Task data below:

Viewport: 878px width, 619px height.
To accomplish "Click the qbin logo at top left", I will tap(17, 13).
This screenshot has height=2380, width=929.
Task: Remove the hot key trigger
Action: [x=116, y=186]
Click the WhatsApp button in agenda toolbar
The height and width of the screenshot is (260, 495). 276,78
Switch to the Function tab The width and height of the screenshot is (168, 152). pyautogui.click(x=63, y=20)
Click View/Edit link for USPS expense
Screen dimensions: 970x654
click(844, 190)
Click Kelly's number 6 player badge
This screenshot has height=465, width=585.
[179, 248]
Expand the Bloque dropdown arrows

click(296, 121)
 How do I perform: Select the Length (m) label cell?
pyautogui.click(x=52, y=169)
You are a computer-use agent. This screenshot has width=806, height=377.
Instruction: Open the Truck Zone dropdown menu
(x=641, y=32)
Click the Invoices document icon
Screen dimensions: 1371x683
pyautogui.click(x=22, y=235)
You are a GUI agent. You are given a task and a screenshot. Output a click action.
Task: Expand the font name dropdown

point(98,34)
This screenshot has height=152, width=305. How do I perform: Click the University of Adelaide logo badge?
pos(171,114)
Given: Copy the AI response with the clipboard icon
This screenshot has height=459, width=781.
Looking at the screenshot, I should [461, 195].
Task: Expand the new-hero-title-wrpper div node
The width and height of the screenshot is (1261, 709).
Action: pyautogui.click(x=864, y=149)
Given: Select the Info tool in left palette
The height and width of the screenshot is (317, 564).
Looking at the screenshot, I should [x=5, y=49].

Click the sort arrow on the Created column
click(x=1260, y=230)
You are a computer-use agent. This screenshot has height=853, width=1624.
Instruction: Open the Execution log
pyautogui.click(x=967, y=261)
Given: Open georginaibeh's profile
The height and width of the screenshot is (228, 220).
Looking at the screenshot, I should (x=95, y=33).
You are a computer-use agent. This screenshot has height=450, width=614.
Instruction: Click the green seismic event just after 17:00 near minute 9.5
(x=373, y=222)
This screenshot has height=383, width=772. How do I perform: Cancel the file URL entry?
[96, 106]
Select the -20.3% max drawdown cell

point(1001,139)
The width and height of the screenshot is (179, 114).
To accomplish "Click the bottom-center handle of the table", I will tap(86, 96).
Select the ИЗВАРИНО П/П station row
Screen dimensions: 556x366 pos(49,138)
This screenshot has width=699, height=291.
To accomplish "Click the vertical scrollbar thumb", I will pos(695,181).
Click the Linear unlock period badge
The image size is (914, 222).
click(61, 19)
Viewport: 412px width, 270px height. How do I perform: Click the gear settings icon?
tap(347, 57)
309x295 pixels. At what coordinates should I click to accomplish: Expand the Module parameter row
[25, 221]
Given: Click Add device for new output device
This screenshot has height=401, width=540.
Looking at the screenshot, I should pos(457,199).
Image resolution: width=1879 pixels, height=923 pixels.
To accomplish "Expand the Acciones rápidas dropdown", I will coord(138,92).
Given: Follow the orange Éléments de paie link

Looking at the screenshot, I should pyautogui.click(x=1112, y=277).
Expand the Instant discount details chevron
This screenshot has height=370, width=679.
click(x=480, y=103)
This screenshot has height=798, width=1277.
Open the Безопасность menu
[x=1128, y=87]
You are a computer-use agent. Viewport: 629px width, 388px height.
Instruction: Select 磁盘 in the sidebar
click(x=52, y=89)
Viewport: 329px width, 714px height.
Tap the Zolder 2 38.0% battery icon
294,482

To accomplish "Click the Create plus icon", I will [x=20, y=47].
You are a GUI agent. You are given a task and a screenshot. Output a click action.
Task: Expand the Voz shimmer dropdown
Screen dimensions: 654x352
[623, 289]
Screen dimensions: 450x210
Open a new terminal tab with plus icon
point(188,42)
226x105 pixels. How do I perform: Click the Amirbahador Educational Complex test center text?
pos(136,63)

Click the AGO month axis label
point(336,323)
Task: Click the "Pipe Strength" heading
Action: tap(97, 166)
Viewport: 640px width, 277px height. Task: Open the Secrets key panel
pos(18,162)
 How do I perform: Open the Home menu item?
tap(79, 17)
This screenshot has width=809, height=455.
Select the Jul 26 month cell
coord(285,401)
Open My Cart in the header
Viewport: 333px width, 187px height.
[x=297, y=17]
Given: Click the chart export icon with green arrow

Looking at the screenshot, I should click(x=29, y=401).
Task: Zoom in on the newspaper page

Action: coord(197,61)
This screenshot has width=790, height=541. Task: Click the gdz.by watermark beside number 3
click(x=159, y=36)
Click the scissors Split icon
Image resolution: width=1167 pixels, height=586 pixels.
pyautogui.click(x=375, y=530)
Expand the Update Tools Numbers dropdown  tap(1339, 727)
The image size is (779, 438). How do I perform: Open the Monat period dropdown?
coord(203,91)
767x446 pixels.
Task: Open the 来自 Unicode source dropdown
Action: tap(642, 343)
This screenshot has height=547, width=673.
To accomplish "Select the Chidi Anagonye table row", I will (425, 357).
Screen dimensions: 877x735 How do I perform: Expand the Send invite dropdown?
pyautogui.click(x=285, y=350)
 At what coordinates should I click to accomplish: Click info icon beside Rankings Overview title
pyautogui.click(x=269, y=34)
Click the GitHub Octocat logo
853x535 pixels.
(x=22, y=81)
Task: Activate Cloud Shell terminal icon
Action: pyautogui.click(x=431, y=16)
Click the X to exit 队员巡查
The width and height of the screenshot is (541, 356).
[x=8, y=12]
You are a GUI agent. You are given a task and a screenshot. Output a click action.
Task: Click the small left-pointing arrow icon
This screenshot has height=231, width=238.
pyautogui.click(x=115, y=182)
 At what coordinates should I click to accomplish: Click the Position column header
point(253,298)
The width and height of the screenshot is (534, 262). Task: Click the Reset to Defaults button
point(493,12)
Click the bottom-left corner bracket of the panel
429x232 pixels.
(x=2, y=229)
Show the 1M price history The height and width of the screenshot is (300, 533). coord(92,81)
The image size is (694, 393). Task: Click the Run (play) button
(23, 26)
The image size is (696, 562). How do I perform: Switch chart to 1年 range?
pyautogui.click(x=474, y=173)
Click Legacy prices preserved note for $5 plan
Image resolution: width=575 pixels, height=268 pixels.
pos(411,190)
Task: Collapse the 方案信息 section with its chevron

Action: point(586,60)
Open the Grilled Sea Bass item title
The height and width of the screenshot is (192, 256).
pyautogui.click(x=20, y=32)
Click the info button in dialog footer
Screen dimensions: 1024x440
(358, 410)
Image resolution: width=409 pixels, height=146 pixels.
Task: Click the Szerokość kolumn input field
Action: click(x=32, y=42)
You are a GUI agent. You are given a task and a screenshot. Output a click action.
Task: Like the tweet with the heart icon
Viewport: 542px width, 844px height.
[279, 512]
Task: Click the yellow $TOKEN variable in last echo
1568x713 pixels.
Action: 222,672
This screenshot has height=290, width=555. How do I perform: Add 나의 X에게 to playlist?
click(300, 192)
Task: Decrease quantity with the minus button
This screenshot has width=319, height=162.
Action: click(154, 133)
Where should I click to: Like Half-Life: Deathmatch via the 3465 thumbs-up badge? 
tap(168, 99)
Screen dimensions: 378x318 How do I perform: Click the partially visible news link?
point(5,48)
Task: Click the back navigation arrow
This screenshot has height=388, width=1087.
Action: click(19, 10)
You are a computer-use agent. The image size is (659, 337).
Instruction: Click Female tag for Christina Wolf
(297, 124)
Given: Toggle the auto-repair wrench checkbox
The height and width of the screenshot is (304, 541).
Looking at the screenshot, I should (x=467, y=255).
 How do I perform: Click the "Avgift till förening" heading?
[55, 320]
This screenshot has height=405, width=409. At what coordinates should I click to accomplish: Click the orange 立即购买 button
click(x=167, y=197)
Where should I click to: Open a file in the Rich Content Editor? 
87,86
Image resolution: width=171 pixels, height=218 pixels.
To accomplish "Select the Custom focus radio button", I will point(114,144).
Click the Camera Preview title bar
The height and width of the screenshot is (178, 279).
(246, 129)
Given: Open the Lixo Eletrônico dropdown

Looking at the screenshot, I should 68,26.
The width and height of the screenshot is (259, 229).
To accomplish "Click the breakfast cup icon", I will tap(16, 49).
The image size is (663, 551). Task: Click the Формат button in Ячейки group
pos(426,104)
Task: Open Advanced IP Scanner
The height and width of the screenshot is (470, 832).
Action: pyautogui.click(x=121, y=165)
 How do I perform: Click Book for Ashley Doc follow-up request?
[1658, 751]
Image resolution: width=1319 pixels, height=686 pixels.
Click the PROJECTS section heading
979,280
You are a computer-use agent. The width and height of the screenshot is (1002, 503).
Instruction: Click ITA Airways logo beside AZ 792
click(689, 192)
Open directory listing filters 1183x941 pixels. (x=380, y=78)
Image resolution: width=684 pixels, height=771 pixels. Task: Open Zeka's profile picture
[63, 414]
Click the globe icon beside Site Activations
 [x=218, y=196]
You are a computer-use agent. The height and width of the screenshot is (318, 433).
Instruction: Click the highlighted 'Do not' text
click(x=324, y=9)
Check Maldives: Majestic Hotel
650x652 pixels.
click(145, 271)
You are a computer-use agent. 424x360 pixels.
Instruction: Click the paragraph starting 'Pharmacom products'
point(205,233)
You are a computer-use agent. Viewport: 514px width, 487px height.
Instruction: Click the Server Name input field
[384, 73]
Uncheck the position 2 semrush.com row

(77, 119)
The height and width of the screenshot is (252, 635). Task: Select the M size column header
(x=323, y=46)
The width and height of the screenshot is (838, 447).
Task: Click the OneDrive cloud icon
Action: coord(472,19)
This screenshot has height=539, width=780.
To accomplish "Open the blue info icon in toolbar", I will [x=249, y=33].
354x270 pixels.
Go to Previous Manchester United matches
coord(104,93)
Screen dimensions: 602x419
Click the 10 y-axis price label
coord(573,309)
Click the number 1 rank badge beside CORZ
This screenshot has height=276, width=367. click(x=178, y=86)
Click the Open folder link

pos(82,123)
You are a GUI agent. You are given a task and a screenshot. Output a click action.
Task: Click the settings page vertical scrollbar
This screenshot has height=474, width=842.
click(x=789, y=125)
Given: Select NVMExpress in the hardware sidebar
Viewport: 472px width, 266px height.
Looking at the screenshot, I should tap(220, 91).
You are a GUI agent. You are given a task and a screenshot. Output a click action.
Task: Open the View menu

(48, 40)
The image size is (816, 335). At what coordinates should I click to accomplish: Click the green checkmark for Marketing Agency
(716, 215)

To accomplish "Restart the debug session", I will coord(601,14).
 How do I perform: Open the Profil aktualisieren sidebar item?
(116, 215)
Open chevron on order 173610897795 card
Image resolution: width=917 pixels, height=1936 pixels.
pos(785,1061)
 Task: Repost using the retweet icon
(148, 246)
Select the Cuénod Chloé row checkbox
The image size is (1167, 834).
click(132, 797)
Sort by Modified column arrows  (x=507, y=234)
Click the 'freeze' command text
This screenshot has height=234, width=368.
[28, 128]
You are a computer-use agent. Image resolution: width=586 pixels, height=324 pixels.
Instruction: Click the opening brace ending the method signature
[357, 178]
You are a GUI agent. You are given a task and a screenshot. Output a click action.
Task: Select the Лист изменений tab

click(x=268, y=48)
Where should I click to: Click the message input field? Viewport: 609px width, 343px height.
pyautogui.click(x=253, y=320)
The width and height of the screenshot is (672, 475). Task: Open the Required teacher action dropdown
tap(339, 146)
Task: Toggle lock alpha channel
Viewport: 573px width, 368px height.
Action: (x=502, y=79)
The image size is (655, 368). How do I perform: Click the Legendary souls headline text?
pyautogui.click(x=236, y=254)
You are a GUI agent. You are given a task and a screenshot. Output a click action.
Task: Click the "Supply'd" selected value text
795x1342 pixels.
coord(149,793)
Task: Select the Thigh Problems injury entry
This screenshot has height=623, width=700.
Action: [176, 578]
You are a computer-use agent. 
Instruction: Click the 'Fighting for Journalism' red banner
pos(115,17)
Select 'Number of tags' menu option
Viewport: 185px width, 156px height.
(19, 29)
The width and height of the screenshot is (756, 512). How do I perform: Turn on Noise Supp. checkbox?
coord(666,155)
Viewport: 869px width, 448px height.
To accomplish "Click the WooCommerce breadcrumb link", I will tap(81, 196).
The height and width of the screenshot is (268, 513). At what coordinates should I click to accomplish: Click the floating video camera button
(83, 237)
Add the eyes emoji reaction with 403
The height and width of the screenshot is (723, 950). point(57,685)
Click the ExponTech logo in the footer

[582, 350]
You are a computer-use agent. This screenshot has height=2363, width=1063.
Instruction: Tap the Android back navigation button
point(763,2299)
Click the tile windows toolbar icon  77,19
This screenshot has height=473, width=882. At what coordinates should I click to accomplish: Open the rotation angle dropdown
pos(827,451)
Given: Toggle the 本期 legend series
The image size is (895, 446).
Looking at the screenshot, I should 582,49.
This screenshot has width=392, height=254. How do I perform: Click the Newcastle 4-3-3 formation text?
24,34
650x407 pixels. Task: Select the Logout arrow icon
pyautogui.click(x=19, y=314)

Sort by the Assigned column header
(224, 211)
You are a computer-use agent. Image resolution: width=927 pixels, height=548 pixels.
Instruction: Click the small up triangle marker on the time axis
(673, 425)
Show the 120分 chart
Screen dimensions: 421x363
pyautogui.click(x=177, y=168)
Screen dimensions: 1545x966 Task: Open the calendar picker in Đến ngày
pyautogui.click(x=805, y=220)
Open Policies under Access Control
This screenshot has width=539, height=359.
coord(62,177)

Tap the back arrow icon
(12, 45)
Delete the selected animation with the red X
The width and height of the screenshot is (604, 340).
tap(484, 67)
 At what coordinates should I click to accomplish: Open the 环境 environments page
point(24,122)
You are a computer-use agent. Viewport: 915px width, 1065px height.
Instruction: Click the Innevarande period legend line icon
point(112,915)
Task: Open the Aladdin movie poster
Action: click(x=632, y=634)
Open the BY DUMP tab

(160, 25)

End of Task data.

_Problem description_. Your task for the entries above: copy exactly the span starting with the line with "Given: Click Add device for new output device" and going on through the line with "Image resolution: width=1879", both lines included, and nothing else.

_Answer section_.
Given: Click Add device for new output device
This screenshot has height=401, width=540.
Looking at the screenshot, I should pos(457,199).
Image resolution: width=1879 pixels, height=923 pixels.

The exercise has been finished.